◆ Task to complete
Nothing but the lines from the one that contains "This screenshot has width=576, height=426." to the end of the records should be printed, both ends included, exactly as given.
══════
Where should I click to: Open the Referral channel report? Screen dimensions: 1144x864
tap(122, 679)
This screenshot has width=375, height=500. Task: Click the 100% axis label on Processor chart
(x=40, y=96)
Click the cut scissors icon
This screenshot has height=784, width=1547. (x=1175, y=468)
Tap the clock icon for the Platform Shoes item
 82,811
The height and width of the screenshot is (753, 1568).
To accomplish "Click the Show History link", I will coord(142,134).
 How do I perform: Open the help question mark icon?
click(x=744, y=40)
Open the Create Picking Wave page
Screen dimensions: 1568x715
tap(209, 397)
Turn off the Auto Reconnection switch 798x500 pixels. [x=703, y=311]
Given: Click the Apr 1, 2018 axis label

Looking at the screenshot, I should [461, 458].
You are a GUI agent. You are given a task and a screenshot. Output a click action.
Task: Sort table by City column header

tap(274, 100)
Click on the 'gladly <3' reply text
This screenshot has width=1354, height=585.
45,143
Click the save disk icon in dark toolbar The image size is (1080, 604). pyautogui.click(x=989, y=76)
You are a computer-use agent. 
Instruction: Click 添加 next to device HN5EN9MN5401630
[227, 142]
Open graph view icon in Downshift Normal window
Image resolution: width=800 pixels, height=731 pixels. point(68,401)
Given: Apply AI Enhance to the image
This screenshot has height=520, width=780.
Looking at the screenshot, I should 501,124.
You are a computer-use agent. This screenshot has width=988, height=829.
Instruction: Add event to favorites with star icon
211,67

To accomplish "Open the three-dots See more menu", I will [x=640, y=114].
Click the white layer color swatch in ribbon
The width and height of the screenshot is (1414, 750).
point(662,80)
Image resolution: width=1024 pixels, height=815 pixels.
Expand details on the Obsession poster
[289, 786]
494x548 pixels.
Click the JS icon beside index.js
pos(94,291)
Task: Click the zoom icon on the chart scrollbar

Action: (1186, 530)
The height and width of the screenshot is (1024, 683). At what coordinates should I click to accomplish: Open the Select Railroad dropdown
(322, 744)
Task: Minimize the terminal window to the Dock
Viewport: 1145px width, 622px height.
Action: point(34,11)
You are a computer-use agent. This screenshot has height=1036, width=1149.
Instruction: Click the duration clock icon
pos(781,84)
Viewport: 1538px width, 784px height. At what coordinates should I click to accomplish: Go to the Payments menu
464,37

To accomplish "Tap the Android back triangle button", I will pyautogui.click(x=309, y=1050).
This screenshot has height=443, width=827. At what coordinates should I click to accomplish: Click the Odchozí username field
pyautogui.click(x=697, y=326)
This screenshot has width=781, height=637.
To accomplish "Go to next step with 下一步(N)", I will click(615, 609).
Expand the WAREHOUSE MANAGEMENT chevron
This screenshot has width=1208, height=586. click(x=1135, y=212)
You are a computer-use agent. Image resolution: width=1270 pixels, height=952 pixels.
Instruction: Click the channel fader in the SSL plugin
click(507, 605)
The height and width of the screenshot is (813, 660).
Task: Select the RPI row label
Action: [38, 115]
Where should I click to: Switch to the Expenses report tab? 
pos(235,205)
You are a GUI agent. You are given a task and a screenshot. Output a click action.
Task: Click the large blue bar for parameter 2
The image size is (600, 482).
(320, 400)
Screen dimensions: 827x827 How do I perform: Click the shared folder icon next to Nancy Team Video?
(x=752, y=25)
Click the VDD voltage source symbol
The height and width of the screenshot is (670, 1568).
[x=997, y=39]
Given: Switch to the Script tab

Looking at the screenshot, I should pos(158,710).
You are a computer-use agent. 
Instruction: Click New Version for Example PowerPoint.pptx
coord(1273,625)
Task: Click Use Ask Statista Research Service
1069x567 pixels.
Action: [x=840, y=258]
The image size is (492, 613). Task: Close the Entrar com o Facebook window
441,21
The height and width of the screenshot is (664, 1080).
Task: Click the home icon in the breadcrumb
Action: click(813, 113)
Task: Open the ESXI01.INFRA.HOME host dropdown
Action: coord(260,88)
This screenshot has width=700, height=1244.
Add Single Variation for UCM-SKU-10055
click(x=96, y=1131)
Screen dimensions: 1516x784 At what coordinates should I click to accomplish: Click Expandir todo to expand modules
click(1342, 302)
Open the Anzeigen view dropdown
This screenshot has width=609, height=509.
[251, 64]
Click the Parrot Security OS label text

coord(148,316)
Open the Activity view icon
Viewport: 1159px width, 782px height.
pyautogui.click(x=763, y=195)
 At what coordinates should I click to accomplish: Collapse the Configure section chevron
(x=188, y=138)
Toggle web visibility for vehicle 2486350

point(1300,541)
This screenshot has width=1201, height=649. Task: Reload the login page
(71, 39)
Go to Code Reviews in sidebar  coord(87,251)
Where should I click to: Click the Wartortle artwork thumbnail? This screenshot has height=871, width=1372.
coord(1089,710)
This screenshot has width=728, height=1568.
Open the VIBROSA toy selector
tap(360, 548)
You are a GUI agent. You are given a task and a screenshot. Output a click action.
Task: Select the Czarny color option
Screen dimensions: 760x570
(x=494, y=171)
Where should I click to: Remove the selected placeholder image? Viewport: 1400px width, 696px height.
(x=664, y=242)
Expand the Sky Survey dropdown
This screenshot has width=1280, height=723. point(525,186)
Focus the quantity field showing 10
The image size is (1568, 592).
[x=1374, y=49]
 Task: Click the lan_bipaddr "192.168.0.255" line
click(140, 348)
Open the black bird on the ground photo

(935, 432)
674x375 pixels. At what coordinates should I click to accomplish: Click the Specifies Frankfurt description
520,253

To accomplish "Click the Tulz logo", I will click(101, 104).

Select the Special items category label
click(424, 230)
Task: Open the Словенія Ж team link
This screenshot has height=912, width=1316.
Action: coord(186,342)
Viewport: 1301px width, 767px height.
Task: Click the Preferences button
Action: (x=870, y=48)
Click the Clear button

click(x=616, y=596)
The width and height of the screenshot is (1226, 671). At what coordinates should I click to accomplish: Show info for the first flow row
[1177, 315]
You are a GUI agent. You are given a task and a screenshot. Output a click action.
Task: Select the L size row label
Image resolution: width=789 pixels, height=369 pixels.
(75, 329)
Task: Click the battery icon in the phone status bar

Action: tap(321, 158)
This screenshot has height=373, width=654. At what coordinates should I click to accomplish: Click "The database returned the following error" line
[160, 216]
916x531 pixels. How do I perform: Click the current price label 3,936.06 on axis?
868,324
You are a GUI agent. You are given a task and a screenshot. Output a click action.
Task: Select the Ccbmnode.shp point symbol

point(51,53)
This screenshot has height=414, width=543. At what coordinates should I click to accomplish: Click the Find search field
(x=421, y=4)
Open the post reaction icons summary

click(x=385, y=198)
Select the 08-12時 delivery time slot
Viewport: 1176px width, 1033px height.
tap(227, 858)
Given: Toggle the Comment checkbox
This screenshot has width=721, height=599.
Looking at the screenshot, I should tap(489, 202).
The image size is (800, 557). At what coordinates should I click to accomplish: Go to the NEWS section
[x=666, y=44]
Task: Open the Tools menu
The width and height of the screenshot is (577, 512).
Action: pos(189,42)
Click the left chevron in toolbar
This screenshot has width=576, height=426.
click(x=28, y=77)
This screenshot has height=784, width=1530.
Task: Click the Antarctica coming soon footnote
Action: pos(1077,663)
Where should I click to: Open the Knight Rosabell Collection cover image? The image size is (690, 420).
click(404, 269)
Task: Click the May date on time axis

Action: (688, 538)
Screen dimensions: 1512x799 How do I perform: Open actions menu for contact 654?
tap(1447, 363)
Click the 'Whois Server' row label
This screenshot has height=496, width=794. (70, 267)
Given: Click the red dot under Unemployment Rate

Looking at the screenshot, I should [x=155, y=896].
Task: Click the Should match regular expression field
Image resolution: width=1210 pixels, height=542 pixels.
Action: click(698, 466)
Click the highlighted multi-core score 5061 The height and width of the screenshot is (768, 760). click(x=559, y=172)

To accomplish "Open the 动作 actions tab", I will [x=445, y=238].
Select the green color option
══════
◆ Your response
This screenshot has width=576, height=426.
click(x=28, y=77)
This screenshot has height=784, width=1530.
Task: Click the Antarctica coming soon footnote
Action: pos(1077,663)
Where should I click to: Open the Knight Rosabell Collection cover image? The image size is (690, 420).
click(404, 269)
Task: Click the May date on time axis

Action: (688, 538)
Screen dimensions: 1512x799 How do I perform: Open actions menu for contact 654?
tap(1447, 363)
Click the 'Whois Server' row label
This screenshot has height=496, width=794. (70, 267)
Given: Click the red dot under Unemployment Rate

Looking at the screenshot, I should [x=155, y=896].
Task: Click the Should match regular expression field
Image resolution: width=1210 pixels, height=542 pixels.
Action: click(698, 466)
Click the highlighted multi-core score 5061 The height and width of the screenshot is (768, 760). click(x=559, y=172)

To accomplish "Open the 动作 actions tab", I will [x=445, y=238].
Select the green color option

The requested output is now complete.